Getting the roles and responsibilities within M365 in line with information governance roles and responsibilities is essential. It is true that roles and permissions in M365 can seem unnecessarily complex. But they are also very precise and setting up roles in M365 will put your organisation’s allocation of information governance roles to the test. Often, we have worked with clients who have discovered that responsibilities for tasks are taken for granted and not explicitly stated when we start asking them questions about “Who will be responsible for managing XYZ?” It is important to be very clear about who will be responsible for each element to avoid all the common frustrations over permissions and fair allocation of tasks. Most importantly, this will help you understand how much resource you will need and will feed into your roadmap.
Information governance provides clarity around roles, responsibilities and resources to proceed with the project successfully, avoiding over spending and delays.
A flexible information governance framework ensures tools and technologies remain relevant.
Nothing is static.

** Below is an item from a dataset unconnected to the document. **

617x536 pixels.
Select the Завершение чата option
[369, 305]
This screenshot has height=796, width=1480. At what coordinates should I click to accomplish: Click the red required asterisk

Your information governance framework needs to grow and adapt in line with the needs of your organisation. All governing information and governance bodies should be aligned with strategy and leadership, and you need to know what is happening on the ground, too.
Communicating expectations and responding to new stakeholder needs is essential to ensure your governance framework remains current and relevant. This is especially true with Information Architecture, where any site structures or metadata schemes, you have created need to remain in touch with organisational restructuring and changes in terminology.
We all know what records and information solutions look like when users don’t regard them as relevant: abandoned; hopelessly out of date; not trustworthy. Working on creating networks from the top to the bottom of your organisation is the essential ingredient to ensuring your information governance framework keeps up with the times.
Having a robust information governance framework, with good monitoring and reporting, not only helps govern M365 effectively, but also allows you to demonstrate how you are managing information to both internal and external stakeholders.
A well implemented information governance framework provides Senior Leadership Teams and other stakeholders with the assurance they need to manage risk effectively and an understanding of the overall health of your organisation. A clear description of your information governance framework can help quickly answer stakeholder questions or concerns regarding information management processes. Proper monitoring and reporting of information governance performance and progress can also be used. Such resources can be used in a variety of ways: to provide assurance to data subjects that their information is being managed responsibly, to provide responses to client queries and audits, to form a component of a bid or proposal for prospects. No more hours spent compiling complicated explanations of how information is governed in your organisation for that Senior Leadership Team meeting or client presentation.